▸ TEXT PASSAGE
* * * * *
The Dune was originally envisioned as a nonprofit artists’ retreat, and indeed still hosts an artists-in-residence program. But after that proved too costly to run, Klein decided to expand the property into a resort. It was due to open on January 1, 2005 —but one week earlier the Indian Ocean tsunami smashed into the shores of Tamil Nadu.

Apart from the deaths it caused, the tsunami hurled tons of sand and salt onto coastal farmland and tainted the local water supply. The Dune, protected from the sea by a broad foreshore, suffered limited damage, but the mud huts of neighboring Pudhukuppam were washed away. Klein and his resident manager Sunil Varghese were quick to organize relief efforts. Teaming up with Children of the World India, an NGO supported by the French Red Cross, the Dune has since been helping to rehabilitate more than 200 hectares of land between Pondicherry and Chennai, including the establishment of a model organic farm that demonstrates sustainable agricultural techniques. It also helps fund a 200-head, tuition-free vocational school in Chennai, which teaches such things as catering, garment making, and graphic design to village youths affected by the tsunami.

For Klein, who can usually be spotted around the property in flip-flops and an old T-shirt digging holes, milking cows, or planting trees, his little resort is about defending the cultural and environmental integrity of its location.

“I have been to so many hotels around the world and, at most of them, you could be anywhere, they’re so similar,” he tells me one morning while tending his kitchen garden. “A hotel should be the key to a destination; it should teach guests about where they are, about the people and the culture around them. Many ecotourism projects in India claim themselves to be that because it’s the latest buzzword.

Ecotourism shouldn’t be about trying to fill a market niche, it should be about genuinely making a difference.”

Toeing the soil, he adds, “Hotels are in the prime position to help improve lives in developing communities. They can achieve so much with so little.”

The Dune, Pudhukuppam, Tamil Nadu; 91-936/445-5440; thedunehotel.com; doubles from US$113, including breakfast.

Going Green

Four more eco-friendly lodgings in India

Shahpura Bagh Located in Rajasthan midway between Jaipur and Udaipur, this 10-room heritage hotel was once the summer residence of the rulers of Shahpura. It’s still owned by the same family, who these days have taken the lead in bringing ecotourism to the area, utilizing solar-heated water, low-wattage lighting, biodegradable cleaning products, and locally sourced food. The hotel also helps to conserve the surrounding wetlands, and donates a portion of its turnover to local charities (91-148/422-2077; shahpurabagh.com; doubles from US$103).
* * * * *
▸ GOAL
Reproduce the passage from the text about the Dune resort, from "Shahpura Bagh Located" up to and including "doubles from US$103).". The data that comes next has no connection to the text.

▸ COLLECTED MATERIAL
* * * * *
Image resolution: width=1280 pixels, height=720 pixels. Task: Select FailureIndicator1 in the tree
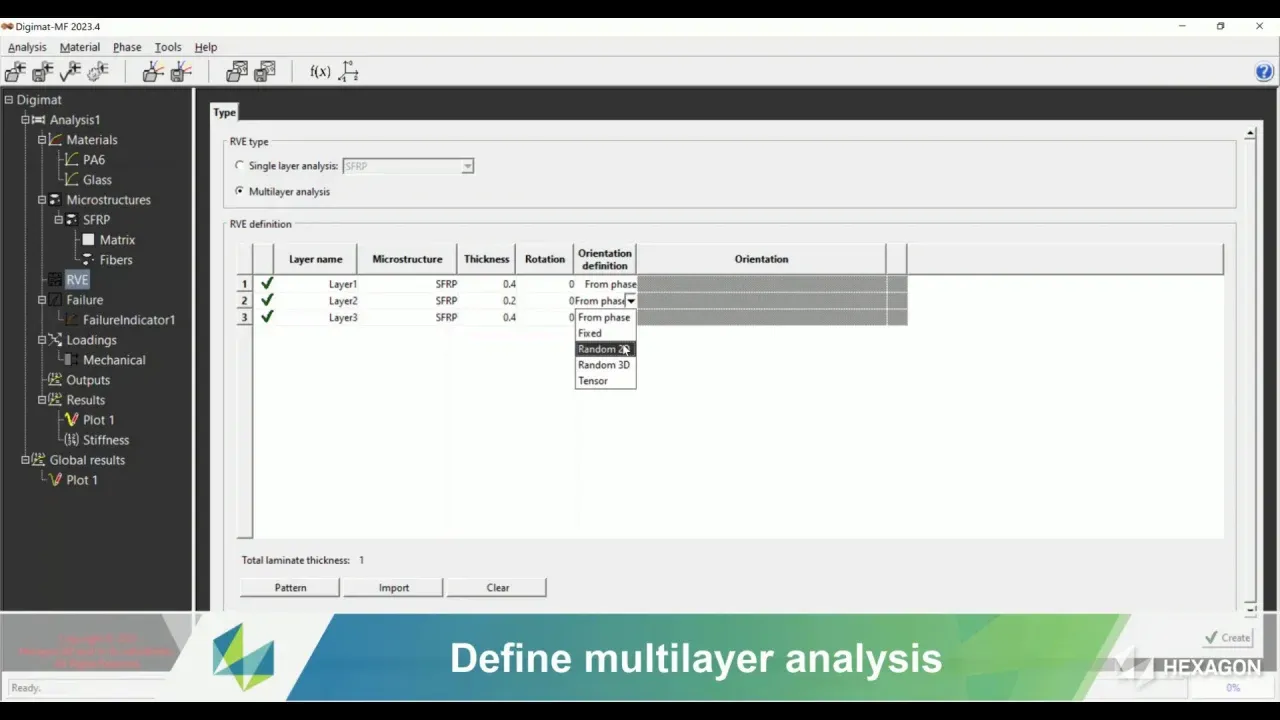point(129,320)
* * * * *
▸ ANSWER TO THE PROBLEM
Shahpura Bagh Located in Rajasthan midway between Jaipur and Udaipur, this 10-room heritage hotel was once the summer residence of the rulers of Shahpura. It’s still owned by the same family, who these days have taken the lead in bringing ecotourism to the area, utilizing solar-heated water, low-wattage lighting, biodegradable cleaning products, and locally sourced food. The hotel also helps to conserve the surrounding wetlands, and donates a portion of its turnover to local charities (91-148/422-2077; shahpurabagh.com; doubles from US$103).